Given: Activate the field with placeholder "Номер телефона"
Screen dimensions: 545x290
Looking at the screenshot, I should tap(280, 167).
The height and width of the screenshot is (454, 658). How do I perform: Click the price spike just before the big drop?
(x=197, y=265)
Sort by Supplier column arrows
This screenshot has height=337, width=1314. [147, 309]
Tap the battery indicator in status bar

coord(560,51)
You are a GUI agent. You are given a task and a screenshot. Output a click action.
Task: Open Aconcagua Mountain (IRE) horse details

• _ACTION ITEM_
Repeat the whole listing, keeping every word exactly as it is.

• _RESULT FOR THIS TASK_
Given: Activate the field with placeholder "Номер телефона"
Screen dimensions: 545x290
Looking at the screenshot, I should tap(280, 167).
The height and width of the screenshot is (454, 658). How do I perform: Click the price spike just before the big drop?
(x=197, y=265)
Sort by Supplier column arrows
This screenshot has height=337, width=1314. [147, 309]
Tap the battery indicator in status bar

coord(560,51)
You are a GUI agent. You are given a task and a screenshot. Output a click action.
Task: Open Aconcagua Mountain (IRE) horse details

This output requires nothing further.